Pimenta A P, Cardoso V M, Rodrigues J S

出版信息

Arq Gastroenterol. 1982 Jul-Sep;19(3):113-9.

PMID:6764358
Abstract

The authors have reviewed the anastomosis and sutures utilized for the surgical treatment of 38 patients with carcinoma of the esophagus and cardia. They have compared results following the stapled anastomosis and sutures with those following hand sutured procedures (30 anastomosis and 13 sutures) performed by the same group of surgeons. The stapled anastomosis were performed utilizing a new circular stapling device and gastric and jejunal stapled sutures, utilizing Nakayama's clamp. When anastomosis and sutures were performed by hand suturing, standard techniques were utilized. Patients were grouped in three categories: Group I if the gastric or jejunal sutures or the esophagogastric or esophagojejunal anastomosis were hand sutured; Group II wherein both stapled and hand sutures were performed; Group III when the esophageal anastomosis and related sutures were all performed by stapling devices. Different factors with possible adverse effect on suture healing were also studied.

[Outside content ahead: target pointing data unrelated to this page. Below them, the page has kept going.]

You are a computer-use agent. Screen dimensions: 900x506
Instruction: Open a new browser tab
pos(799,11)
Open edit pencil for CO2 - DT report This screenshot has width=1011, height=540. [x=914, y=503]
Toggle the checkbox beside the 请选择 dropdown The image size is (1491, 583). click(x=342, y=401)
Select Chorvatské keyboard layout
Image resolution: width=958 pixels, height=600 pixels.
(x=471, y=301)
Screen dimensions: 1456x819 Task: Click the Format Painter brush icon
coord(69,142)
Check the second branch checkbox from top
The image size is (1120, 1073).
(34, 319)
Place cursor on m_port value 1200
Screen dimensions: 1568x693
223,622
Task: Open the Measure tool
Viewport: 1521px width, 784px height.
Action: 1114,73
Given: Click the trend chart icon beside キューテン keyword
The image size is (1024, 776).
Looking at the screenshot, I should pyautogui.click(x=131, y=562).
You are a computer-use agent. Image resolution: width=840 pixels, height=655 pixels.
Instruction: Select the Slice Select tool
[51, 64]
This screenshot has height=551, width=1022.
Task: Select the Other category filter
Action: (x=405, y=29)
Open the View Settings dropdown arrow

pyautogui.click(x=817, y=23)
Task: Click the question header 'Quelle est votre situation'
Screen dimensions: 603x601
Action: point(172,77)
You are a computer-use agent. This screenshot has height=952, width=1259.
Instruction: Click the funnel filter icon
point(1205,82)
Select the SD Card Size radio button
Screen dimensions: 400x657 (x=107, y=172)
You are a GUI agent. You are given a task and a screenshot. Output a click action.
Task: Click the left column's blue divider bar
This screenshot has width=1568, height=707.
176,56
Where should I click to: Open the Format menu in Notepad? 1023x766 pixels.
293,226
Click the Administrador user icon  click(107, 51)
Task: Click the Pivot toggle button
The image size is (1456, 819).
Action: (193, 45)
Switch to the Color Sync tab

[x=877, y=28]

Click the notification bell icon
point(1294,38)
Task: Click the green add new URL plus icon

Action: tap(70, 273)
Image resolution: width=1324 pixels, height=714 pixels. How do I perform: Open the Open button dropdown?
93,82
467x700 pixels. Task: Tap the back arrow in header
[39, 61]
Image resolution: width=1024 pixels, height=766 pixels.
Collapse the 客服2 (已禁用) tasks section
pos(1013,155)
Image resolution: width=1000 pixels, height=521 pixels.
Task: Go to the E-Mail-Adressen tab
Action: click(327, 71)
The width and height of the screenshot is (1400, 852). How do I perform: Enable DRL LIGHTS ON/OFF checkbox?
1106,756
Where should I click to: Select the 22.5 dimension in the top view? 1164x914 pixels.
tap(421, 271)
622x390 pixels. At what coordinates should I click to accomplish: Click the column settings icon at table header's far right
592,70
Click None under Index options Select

The incidence of suture related complications ranged between 4,2 and 29,1% for Group I; 1,8 and 19,2% for Group II; 0 and 16,2% for Group III. The 60-day operative mortality rate was 23% for Group I (8,4-50,9%), 17,64% for Group II (6,4-25,9%) and 0% (0-28,3%) for Group III. It is felt that better results were obtained with stapled sutures.

摘要

作者回顾了用于38例食管癌和贲门癌手术治疗的吻合术和缝合方法。他们比较了同一组外科医生采用吻合器吻合和缝合与手工缝合操作(30例吻合和13例缝合)后的结果。吻合器吻合采用一种新型圆形吻合器以及胃和空肠吻合钉合缝线,使用中山钳。手工缝合时采用标准技术。患者分为三类:第一组,胃或空肠缝合或食管胃或食管空肠吻合采用手工缝合;第二组,同时采用吻合器和手工缝合;第三组,食管吻合及相关缝合均采用吻合器。还研究了可能对缝合愈合产生不良影响的不同因素。第一组缝合相关并发症的发生率在4.2%至29.1%之间;第二组为1.8%至19.2%;第三组为0至16.2%。第一组60天手术死亡率为23%(8.4%至50.9%),第二组为17.64%(6.4%至25.9%),第三组为0%(0至28.3%)。认为吻合钉合缝线取得了更好的效果。